• Work instruction: Could you set down all of the data again, exactly as it stands?

Data records:

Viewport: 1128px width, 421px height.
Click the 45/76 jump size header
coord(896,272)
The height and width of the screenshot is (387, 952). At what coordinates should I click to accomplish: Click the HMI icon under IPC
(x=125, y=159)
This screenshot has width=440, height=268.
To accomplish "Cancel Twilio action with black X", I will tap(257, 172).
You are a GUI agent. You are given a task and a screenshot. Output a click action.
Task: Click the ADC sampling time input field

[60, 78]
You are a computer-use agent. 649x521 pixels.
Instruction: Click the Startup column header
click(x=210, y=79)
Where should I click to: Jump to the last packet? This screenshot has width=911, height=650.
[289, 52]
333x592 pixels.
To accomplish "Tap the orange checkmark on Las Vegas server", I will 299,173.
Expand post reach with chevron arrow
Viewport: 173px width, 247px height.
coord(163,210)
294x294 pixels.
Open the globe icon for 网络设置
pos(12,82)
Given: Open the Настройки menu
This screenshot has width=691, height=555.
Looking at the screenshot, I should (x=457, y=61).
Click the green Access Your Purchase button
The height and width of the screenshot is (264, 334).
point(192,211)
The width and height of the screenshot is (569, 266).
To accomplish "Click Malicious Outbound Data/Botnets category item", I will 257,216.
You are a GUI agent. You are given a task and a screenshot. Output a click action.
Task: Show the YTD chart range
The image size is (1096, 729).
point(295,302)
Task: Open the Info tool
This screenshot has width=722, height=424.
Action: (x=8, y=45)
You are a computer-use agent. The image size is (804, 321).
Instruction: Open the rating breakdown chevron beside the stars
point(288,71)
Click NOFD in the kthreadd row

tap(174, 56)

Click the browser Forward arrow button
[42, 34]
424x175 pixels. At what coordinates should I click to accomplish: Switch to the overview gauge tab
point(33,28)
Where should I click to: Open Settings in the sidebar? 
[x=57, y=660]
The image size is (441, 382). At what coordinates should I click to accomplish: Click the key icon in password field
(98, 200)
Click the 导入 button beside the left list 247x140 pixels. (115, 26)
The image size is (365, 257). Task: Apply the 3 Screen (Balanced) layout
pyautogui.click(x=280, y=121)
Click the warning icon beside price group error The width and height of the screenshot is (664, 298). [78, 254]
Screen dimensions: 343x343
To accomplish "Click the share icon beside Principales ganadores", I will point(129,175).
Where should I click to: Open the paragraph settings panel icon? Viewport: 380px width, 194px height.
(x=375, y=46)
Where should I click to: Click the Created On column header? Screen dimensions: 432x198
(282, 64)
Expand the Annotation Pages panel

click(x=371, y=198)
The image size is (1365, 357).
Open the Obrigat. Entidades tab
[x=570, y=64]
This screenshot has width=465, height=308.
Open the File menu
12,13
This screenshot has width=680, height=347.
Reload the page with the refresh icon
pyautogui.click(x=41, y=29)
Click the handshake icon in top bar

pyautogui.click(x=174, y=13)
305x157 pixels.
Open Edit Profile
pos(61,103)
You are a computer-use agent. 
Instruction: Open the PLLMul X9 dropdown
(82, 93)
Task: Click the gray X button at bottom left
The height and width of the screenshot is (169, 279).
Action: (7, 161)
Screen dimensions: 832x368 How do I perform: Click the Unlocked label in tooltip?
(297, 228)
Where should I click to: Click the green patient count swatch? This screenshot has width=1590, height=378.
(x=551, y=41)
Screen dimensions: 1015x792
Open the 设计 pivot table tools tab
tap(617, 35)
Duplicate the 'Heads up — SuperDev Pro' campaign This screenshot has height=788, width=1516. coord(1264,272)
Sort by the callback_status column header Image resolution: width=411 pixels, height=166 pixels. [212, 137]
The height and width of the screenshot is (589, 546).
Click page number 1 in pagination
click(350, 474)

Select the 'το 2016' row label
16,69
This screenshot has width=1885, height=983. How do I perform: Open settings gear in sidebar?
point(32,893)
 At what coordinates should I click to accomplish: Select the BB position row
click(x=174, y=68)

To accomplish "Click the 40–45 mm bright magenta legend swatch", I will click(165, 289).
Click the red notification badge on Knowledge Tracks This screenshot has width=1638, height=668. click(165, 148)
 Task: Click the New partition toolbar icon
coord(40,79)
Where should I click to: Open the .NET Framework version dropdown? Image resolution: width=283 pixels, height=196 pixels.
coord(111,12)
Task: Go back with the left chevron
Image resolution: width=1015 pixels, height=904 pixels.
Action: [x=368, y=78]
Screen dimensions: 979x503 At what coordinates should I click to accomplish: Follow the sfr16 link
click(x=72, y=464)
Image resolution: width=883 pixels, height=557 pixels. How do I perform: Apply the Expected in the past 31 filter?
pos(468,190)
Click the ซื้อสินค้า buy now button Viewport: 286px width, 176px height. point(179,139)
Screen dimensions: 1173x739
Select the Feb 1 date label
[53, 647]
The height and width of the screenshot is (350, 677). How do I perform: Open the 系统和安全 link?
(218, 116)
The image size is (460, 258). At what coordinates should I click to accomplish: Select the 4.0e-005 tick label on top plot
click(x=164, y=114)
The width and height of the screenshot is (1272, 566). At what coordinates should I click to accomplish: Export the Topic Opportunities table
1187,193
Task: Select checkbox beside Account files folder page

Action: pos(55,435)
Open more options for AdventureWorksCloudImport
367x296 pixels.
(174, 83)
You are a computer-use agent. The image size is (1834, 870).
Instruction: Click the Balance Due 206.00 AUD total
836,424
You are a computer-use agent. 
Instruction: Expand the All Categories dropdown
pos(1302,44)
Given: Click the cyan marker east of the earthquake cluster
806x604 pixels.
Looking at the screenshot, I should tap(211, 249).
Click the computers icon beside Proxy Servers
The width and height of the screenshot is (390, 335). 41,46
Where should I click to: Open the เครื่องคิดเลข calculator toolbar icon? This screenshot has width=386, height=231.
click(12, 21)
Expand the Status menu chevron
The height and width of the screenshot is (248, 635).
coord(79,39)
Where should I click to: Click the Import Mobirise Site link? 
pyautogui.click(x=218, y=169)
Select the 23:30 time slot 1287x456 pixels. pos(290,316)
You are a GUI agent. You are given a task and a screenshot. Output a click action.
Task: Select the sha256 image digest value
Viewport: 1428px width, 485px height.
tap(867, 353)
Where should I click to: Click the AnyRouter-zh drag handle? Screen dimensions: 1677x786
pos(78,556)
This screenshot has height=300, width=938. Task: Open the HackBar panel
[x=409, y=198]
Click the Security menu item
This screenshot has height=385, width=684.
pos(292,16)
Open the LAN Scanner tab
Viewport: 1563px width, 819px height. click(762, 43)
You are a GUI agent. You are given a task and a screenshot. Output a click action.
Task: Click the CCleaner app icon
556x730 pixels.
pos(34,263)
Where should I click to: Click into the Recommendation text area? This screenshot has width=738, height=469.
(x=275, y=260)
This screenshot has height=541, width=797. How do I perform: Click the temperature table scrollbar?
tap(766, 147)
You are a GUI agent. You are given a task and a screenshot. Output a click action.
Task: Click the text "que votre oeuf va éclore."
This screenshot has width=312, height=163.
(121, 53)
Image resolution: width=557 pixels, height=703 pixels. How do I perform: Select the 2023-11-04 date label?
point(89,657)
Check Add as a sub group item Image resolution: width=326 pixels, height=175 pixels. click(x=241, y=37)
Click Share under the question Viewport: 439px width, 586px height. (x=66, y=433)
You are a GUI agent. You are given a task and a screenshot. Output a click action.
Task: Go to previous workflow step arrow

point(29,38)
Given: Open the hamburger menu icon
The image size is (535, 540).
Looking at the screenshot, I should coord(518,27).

• Task output:
Viewport: 1128px width, 421px height.
Click the 45/76 jump size header
coord(896,272)
The height and width of the screenshot is (387, 952). At what coordinates should I click to accomplish: Click the HMI icon under IPC
(x=125, y=159)
This screenshot has width=440, height=268.
To accomplish "Cancel Twilio action with black X", I will tap(257, 172).
You are a GUI agent. You are given a task and a screenshot. Output a click action.
Task: Click the ADC sampling time input field

[60, 78]
You are a computer-use agent. 649x521 pixels.
Instruction: Click the Startup column header
click(x=210, y=79)
Where should I click to: Jump to the last packet? This screenshot has width=911, height=650.
[289, 52]
333x592 pixels.
To accomplish "Tap the orange checkmark on Las Vegas server", I will 299,173.
Expand post reach with chevron arrow
Viewport: 173px width, 247px height.
coord(163,210)
294x294 pixels.
Open the globe icon for 网络设置
pos(12,82)
Given: Open the Настройки menu
This screenshot has width=691, height=555.
Looking at the screenshot, I should (x=457, y=61).
Click the green Access Your Purchase button
The height and width of the screenshot is (264, 334).
point(192,211)
The width and height of the screenshot is (569, 266).
To accomplish "Click Malicious Outbound Data/Botnets category item", I will 257,216.
You are a GUI agent. You are given a task and a screenshot. Output a click action.
Task: Show the YTD chart range
The image size is (1096, 729).
point(295,302)
Task: Open the Info tool
This screenshot has width=722, height=424.
Action: (x=8, y=45)
You are a computer-use agent. The image size is (804, 321).
Instruction: Open the rating breakdown chevron beside the stars
point(288,71)
Click NOFD in the kthreadd row

tap(174, 56)

Click the browser Forward arrow button
[42, 34]
424x175 pixels. At what coordinates should I click to accomplish: Switch to the overview gauge tab
point(33,28)
Where should I click to: Open Settings in the sidebar? 
[x=57, y=660]
The image size is (441, 382). At what coordinates should I click to accomplish: Click the key icon in password field
(98, 200)
Click the 导入 button beside the left list 247x140 pixels. (115, 26)
The image size is (365, 257). Task: Apply the 3 Screen (Balanced) layout
pyautogui.click(x=280, y=121)
Click the warning icon beside price group error The width and height of the screenshot is (664, 298). [78, 254]
Screen dimensions: 343x343
To accomplish "Click the share icon beside Principales ganadores", I will point(129,175).
Where should I click to: Open the paragraph settings panel icon? Viewport: 380px width, 194px height.
(x=375, y=46)
Where should I click to: Click the Created On column header? Screen dimensions: 432x198
(282, 64)
Expand the Annotation Pages panel

click(x=371, y=198)
The image size is (1365, 357).
Open the Obrigat. Entidades tab
[x=570, y=64]
This screenshot has width=465, height=308.
Open the File menu
12,13
This screenshot has width=680, height=347.
Reload the page with the refresh icon
pyautogui.click(x=41, y=29)
Click the handshake icon in top bar

pyautogui.click(x=174, y=13)
305x157 pixels.
Open Edit Profile
pos(61,103)
You are a computer-use agent. 
Instruction: Open the PLLMul X9 dropdown
(82, 93)
Task: Click the gray X button at bottom left
The height and width of the screenshot is (169, 279).
Action: (7, 161)
Screen dimensions: 832x368 How do I perform: Click the Unlocked label in tooltip?
(297, 228)
Where should I click to: Click the green patient count swatch? This screenshot has width=1590, height=378.
(x=551, y=41)
Screen dimensions: 1015x792
Open the 设计 pivot table tools tab
tap(617, 35)
Duplicate the 'Heads up — SuperDev Pro' campaign This screenshot has height=788, width=1516. coord(1264,272)
Sort by the callback_status column header Image resolution: width=411 pixels, height=166 pixels. [212, 137]
The height and width of the screenshot is (589, 546).
Click page number 1 in pagination
click(350, 474)

Select the 'το 2016' row label
16,69
This screenshot has width=1885, height=983. How do I perform: Open settings gear in sidebar?
point(32,893)
 At what coordinates should I click to accomplish: Select the BB position row
click(x=174, y=68)

To accomplish "Click the 40–45 mm bright magenta legend swatch", I will click(165, 289).
Click the red notification badge on Knowledge Tracks This screenshot has width=1638, height=668. click(165, 148)
 Task: Click the New partition toolbar icon
coord(40,79)
Where should I click to: Open the .NET Framework version dropdown? Image resolution: width=283 pixels, height=196 pixels.
coord(111,12)
Task: Go back with the left chevron
Image resolution: width=1015 pixels, height=904 pixels.
Action: [x=368, y=78]
Screen dimensions: 979x503 At what coordinates should I click to accomplish: Follow the sfr16 link
click(x=72, y=464)
Image resolution: width=883 pixels, height=557 pixels. How do I perform: Apply the Expected in the past 31 filter?
pos(468,190)
Click the ซื้อสินค้า buy now button Viewport: 286px width, 176px height. point(179,139)
Screen dimensions: 1173x739
Select the Feb 1 date label
[53, 647]
The height and width of the screenshot is (350, 677). How do I perform: Open the 系统和安全 link?
(218, 116)
The image size is (460, 258). At what coordinates should I click to accomplish: Select the 4.0e-005 tick label on top plot
click(x=164, y=114)
The width and height of the screenshot is (1272, 566). At what coordinates should I click to accomplish: Export the Topic Opportunities table
1187,193
Task: Select checkbox beside Account files folder page

Action: pos(55,435)
Open more options for AdventureWorksCloudImport
367x296 pixels.
(174, 83)
You are a computer-use agent. The image size is (1834, 870).
Instruction: Click the Balance Due 206.00 AUD total
836,424
You are a computer-use agent. 
Instruction: Expand the All Categories dropdown
pos(1302,44)
Given: Click the cyan marker east of the earthquake cluster
806x604 pixels.
Looking at the screenshot, I should tap(211, 249).
Click the computers icon beside Proxy Servers
The width and height of the screenshot is (390, 335). 41,46
Where should I click to: Open the เครื่องคิดเลข calculator toolbar icon? This screenshot has width=386, height=231.
click(12, 21)
Expand the Status menu chevron
The height and width of the screenshot is (248, 635).
coord(79,39)
Where should I click to: Click the Import Mobirise Site link? 
pyautogui.click(x=218, y=169)
Select the 23:30 time slot 1287x456 pixels. pos(290,316)
You are a GUI agent. You are given a task and a screenshot. Output a click action.
Task: Select the sha256 image digest value
Viewport: 1428px width, 485px height.
tap(867, 353)
Where should I click to: Click the AnyRouter-zh drag handle? Screen dimensions: 1677x786
pos(78,556)
This screenshot has height=300, width=938. Task: Open the HackBar panel
[x=409, y=198]
Click the Security menu item
This screenshot has height=385, width=684.
pos(292,16)
Open the LAN Scanner tab
Viewport: 1563px width, 819px height. click(762, 43)
You are a GUI agent. You are given a task and a screenshot. Output a click action.
Task: Click the CCleaner app icon
556x730 pixels.
pos(34,263)
Where should I click to: Click into the Recommendation text area? This screenshot has width=738, height=469.
(x=275, y=260)
This screenshot has height=541, width=797. How do I perform: Click the temperature table scrollbar?
tap(766, 147)
You are a GUI agent. You are given a task and a screenshot. Output a click action.
Task: Click the text "que votre oeuf va éclore."
This screenshot has width=312, height=163.
(121, 53)
Image resolution: width=557 pixels, height=703 pixels. How do I perform: Select the 2023-11-04 date label?
point(89,657)
Check Add as a sub group item Image resolution: width=326 pixels, height=175 pixels. click(x=241, y=37)
Click Share under the question Viewport: 439px width, 586px height. (x=66, y=433)
You are a GUI agent. You are given a task and a screenshot. Output a click action.
Task: Go to previous workflow step arrow

point(29,38)
Given: Open the hamburger menu icon
The image size is (535, 540).
Looking at the screenshot, I should coord(518,27).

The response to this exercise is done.